# ullapool to sango sands



## rocky1968 (Nov 10, 2011)

off to ullapool soon from birmingham going back to gods country.wats the road like from ullapool to durness sango sands area


----------



## Wilmannie (Feb 7, 2010)

narrow and winding (and wet at present) but beautiful and with lots of wild-camping opportinities! Hope you take your waterproofs and have a great time!


----------



## Foghorn-Leghorn (Jul 10, 2010)

The road is pretty good although part of it is single track with passing places but you can see the oncoming traffic well in advance .
I towed our caravan up to to Durness from Ullapool in 2010 during the summer months and found it relatively easy


----------



## autostratus (May 9, 2005)

Shuggy68 said:


> off to ullapool soon from birmingham going back to gods country.wats the road like from ullapool to durness sango sands area


You might find these 2 threads useful.

Starting from Birmingham too.

birmingham to ullapool
http://www.motorhomefacts.com/ftopicp-1268661.html#1268661

sango sands
http://www.motorhomefacts.com/ftopicp-1266319.html#1266319


----------



## dovtrams (Aug 18, 2009)

A single track with passing places for a lot of the road, but what a road. Fantastic scenery and a relatively easy journey. Some nice wee fishing villages along the route.

Have a good trip.

Dave


----------



## rocky1968 (Nov 10, 2011)

*road trip*

sorted my road trip out durness hear i come doing a recce cos up there on 1st sept geezer coming today to fix habitation door out so has any body done ullapool to durness if so wat the best way wats to see

site admin note - merged with previous thread


----------

======

In the thread about the road to Sango Sands, what did Foghorn-Leghorn tow from Ullapool to Durness, and in what year? The items are separate material with no connection to the thread about the road to Sango Sands.

======

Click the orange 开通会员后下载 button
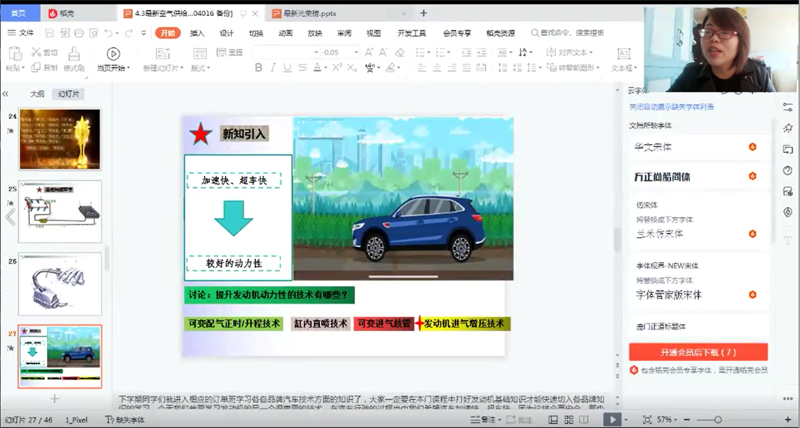800x428 pixels. pos(698,352)
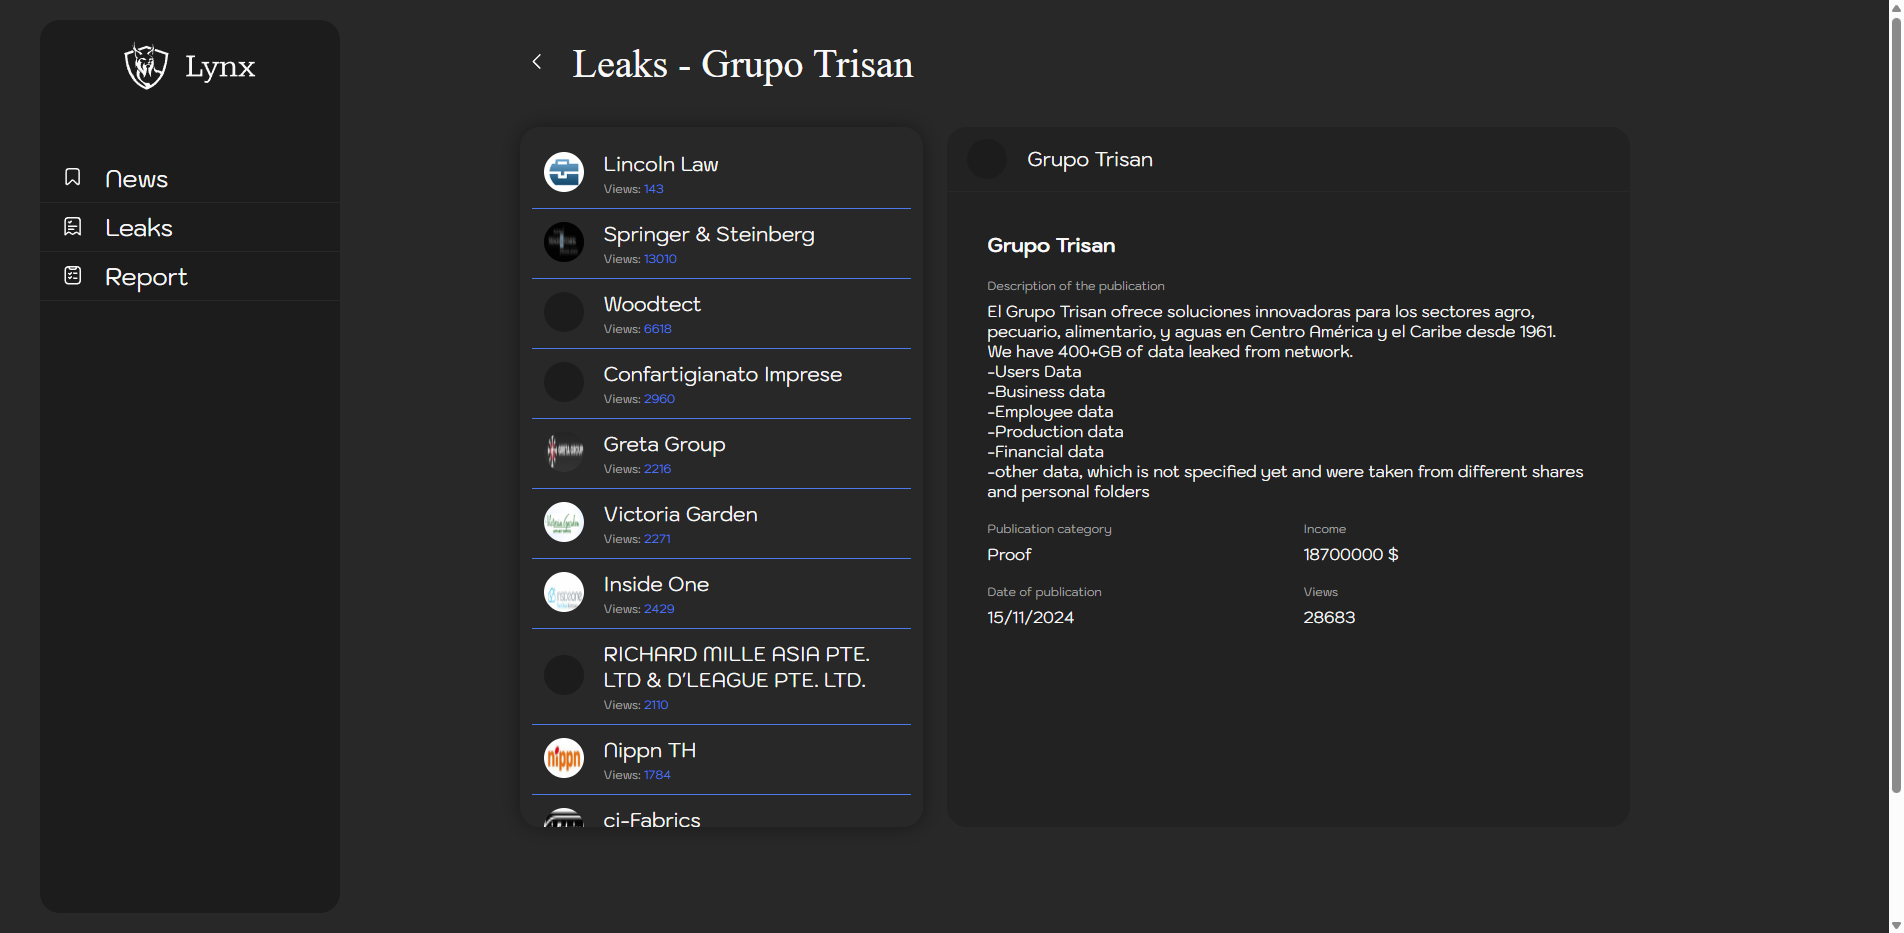Click the document icon beside Leaks
This screenshot has width=1904, height=933.
tap(73, 227)
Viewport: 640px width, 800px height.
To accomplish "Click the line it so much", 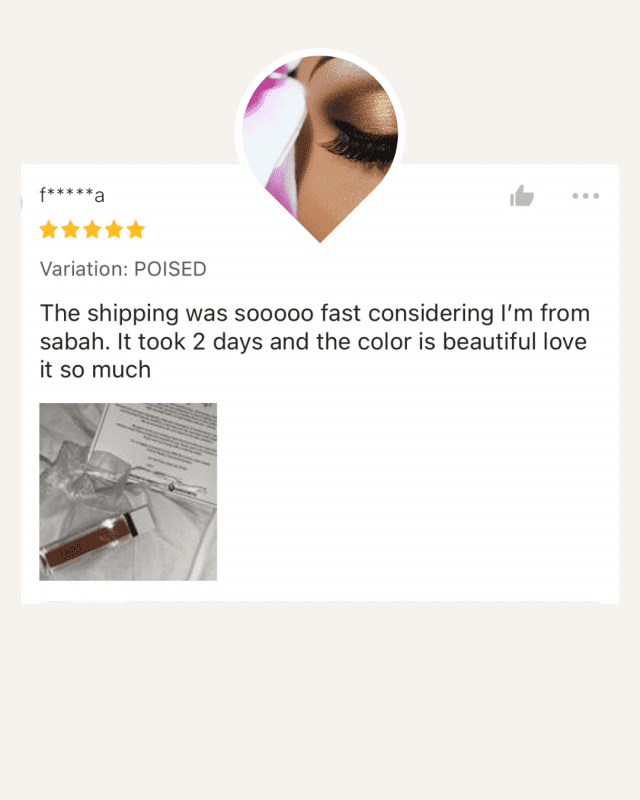I will click(x=95, y=370).
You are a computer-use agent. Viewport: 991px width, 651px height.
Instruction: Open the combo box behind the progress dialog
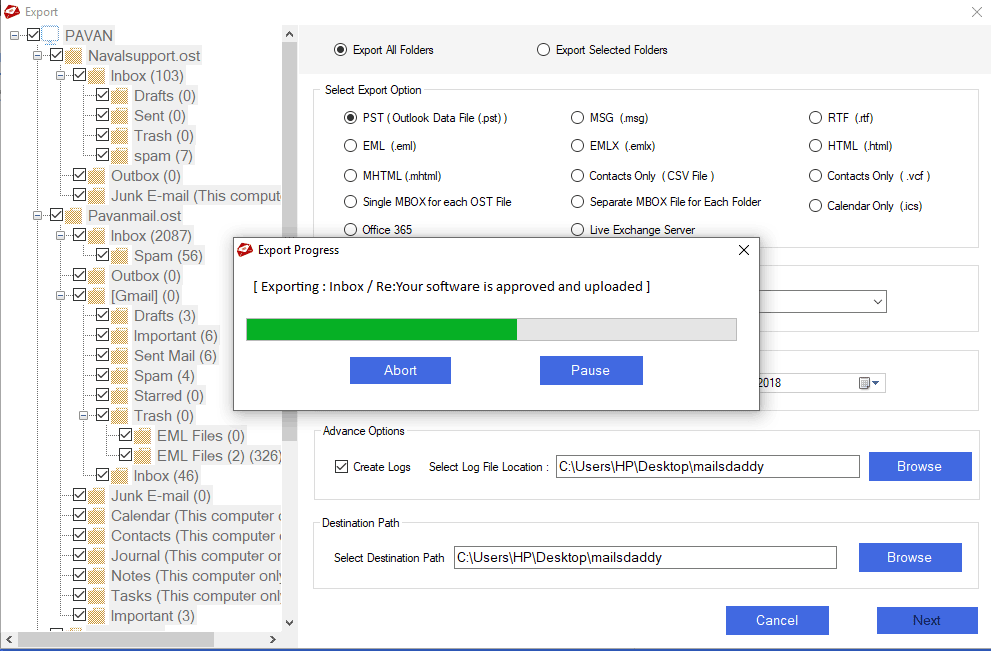point(877,301)
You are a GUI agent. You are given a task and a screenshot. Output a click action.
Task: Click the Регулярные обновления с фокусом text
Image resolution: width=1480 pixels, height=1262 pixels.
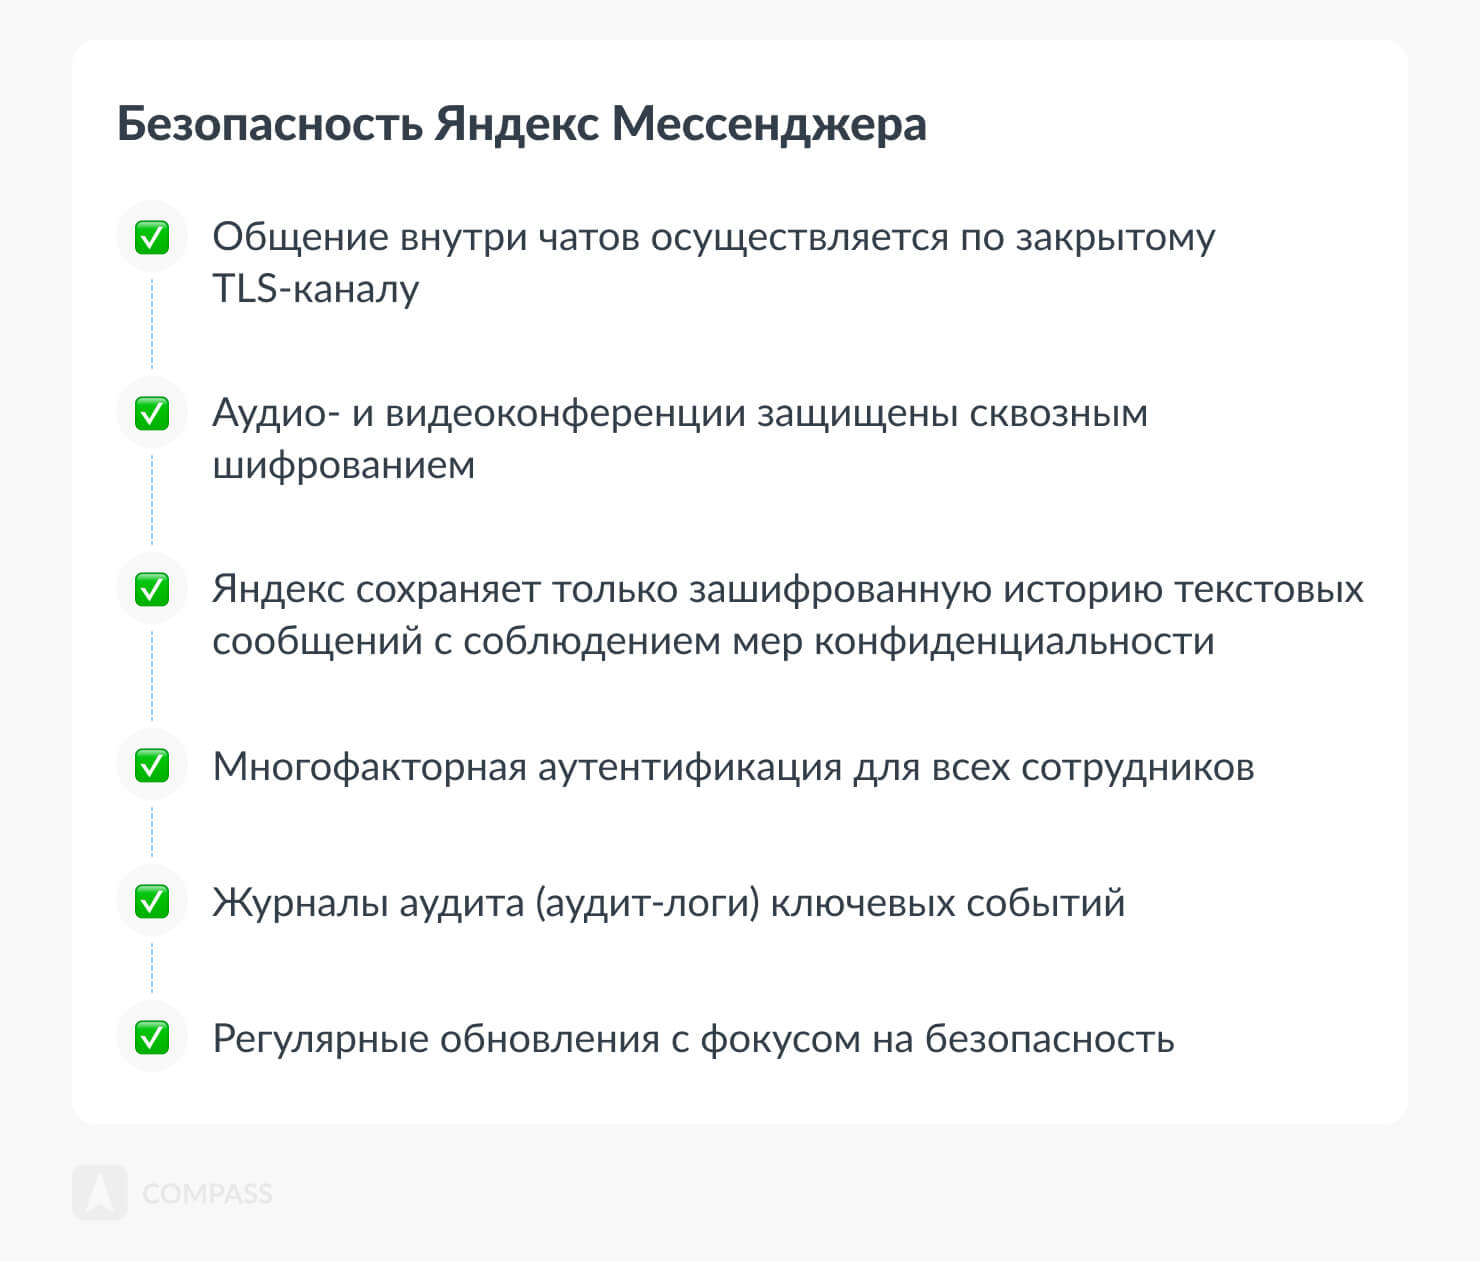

======

EXERCISE SOLUTION: A caravan, in 2010.